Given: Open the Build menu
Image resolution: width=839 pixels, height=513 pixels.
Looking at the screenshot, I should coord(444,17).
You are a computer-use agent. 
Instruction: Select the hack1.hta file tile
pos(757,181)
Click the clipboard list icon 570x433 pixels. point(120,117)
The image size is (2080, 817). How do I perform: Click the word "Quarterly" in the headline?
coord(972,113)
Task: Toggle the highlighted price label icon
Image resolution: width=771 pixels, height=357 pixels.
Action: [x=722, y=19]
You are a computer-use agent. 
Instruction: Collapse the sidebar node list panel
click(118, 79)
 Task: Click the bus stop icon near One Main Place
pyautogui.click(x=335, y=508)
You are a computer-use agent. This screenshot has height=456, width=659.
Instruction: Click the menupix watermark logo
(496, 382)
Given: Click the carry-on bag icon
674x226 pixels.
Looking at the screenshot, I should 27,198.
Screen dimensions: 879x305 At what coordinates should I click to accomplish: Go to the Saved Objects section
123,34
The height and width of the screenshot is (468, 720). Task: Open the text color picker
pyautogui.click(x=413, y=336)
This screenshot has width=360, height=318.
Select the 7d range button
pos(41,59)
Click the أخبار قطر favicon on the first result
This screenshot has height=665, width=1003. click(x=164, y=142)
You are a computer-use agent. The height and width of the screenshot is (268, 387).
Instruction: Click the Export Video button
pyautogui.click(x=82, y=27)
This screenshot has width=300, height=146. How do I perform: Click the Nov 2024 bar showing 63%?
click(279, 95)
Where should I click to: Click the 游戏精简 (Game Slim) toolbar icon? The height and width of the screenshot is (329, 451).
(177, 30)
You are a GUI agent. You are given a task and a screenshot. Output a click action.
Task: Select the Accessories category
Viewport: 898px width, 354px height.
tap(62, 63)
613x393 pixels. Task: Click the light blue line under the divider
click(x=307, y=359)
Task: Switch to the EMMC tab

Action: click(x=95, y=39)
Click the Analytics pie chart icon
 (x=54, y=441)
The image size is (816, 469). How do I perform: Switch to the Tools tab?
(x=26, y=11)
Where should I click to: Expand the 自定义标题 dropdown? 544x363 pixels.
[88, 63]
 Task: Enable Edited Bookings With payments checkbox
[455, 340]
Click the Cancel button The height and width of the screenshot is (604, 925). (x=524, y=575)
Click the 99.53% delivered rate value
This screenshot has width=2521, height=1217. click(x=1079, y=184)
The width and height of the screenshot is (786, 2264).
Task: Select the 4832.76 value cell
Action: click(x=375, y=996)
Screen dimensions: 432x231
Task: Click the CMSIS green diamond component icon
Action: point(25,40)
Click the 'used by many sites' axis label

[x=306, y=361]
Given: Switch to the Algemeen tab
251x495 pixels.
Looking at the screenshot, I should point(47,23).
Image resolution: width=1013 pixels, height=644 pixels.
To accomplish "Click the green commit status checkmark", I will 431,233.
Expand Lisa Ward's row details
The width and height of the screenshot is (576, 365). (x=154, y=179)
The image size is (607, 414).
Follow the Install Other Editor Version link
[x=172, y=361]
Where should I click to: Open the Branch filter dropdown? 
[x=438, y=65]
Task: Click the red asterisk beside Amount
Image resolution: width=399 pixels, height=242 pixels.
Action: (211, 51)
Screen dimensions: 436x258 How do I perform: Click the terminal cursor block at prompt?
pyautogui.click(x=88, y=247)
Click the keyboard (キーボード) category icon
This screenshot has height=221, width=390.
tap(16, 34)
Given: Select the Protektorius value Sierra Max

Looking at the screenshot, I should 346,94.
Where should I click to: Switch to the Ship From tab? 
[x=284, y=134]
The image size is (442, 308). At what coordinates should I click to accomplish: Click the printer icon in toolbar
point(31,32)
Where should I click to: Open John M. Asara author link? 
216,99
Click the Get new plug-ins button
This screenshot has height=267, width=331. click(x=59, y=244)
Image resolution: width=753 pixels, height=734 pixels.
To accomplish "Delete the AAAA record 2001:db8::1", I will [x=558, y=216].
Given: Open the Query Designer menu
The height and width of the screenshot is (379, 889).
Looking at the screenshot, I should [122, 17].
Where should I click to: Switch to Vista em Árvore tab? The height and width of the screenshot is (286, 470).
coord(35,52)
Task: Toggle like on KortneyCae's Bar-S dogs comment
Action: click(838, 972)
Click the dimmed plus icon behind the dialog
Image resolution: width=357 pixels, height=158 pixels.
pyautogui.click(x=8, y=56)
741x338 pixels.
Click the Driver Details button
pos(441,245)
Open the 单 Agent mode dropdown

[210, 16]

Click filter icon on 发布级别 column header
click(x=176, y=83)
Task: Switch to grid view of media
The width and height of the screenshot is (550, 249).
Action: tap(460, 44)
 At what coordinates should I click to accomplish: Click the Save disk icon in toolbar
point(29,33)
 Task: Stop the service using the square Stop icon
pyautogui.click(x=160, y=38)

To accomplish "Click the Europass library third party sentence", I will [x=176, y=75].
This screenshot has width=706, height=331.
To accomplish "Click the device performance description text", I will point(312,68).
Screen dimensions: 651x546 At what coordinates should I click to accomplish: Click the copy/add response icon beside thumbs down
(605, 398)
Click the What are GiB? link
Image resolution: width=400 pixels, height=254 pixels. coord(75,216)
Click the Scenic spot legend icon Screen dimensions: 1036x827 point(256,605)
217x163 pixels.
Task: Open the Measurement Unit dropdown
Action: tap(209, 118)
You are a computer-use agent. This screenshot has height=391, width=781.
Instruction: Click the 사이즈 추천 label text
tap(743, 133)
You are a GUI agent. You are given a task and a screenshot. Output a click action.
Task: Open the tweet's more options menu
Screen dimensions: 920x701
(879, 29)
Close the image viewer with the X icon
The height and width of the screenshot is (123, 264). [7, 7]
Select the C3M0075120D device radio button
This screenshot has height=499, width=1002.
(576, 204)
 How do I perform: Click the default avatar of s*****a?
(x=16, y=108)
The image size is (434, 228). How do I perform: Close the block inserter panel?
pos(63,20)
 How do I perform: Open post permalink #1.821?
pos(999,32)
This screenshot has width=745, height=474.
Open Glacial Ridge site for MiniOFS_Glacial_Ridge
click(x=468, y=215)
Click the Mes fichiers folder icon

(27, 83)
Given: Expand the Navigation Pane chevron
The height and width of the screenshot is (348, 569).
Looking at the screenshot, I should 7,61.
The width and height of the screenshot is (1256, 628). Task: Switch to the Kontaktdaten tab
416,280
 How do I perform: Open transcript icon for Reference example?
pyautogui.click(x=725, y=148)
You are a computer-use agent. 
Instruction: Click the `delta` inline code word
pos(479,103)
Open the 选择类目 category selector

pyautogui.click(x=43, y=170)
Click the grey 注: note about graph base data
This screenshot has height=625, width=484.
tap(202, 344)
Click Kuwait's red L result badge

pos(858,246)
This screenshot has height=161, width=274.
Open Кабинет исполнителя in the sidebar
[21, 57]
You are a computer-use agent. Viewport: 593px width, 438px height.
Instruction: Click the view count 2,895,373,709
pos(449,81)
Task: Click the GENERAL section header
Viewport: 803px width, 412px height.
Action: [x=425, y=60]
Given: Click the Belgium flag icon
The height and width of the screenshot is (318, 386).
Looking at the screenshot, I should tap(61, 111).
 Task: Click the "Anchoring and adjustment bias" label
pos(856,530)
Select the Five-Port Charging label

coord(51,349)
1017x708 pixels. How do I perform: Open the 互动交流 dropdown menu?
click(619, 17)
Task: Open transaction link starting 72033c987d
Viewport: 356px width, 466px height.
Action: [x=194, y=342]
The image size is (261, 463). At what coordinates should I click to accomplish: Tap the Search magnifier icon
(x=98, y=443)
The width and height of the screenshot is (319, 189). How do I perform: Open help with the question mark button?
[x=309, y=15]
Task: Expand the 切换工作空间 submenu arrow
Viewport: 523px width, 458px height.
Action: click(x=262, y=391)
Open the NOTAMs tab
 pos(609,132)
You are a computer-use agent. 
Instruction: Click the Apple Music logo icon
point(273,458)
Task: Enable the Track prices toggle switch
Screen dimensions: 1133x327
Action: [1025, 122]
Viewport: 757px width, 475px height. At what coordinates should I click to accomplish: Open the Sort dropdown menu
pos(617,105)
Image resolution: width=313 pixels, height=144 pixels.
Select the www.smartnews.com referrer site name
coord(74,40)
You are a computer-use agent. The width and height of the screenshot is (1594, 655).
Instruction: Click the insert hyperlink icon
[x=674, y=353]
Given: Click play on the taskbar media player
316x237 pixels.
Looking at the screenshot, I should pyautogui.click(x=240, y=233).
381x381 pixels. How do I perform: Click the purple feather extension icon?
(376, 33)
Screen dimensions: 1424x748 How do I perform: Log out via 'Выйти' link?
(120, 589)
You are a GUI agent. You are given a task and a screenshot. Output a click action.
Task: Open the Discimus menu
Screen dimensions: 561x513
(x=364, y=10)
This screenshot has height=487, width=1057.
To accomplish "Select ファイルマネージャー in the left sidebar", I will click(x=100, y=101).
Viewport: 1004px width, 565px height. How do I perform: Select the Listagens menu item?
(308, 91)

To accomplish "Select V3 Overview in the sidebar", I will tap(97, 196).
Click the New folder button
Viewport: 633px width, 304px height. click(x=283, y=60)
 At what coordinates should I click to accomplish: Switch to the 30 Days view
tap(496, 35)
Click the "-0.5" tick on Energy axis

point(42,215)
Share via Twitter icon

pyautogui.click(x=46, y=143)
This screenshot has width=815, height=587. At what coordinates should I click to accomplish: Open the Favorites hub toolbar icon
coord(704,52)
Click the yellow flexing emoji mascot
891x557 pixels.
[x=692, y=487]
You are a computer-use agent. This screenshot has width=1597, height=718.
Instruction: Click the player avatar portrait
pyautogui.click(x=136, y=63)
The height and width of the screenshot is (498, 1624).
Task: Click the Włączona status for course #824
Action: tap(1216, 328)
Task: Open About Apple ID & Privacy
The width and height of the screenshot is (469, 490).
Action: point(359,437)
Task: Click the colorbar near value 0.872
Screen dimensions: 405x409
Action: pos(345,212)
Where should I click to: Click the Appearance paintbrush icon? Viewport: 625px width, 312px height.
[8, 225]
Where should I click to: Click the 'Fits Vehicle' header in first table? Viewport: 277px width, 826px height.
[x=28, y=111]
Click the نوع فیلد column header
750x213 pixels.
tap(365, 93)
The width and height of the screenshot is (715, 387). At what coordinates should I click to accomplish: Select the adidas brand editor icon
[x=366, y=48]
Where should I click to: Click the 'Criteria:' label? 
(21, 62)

■ **Task brief**: The lines to set down, exactly and with both ends included, run from the one containing "Task: Open About Apple ID & Privacy" to the last line of the data above.

■ **Response area**:
Task: Open About Apple ID & Privacy
The width and height of the screenshot is (469, 490).
Action: point(359,437)
Task: Click the colorbar near value 0.872
Screen dimensions: 405x409
Action: pos(345,212)
Where should I click to: Click the Appearance paintbrush icon? Viewport: 625px width, 312px height.
[8, 225]
Where should I click to: Click the 'Fits Vehicle' header in first table? Viewport: 277px width, 826px height.
[x=28, y=111]
Click the نوع فیلد column header
750x213 pixels.
tap(365, 93)
The width and height of the screenshot is (715, 387). At what coordinates should I click to accomplish: Select the adidas brand editor icon
[x=366, y=48]
Where should I click to: Click the 'Criteria:' label? 
(21, 62)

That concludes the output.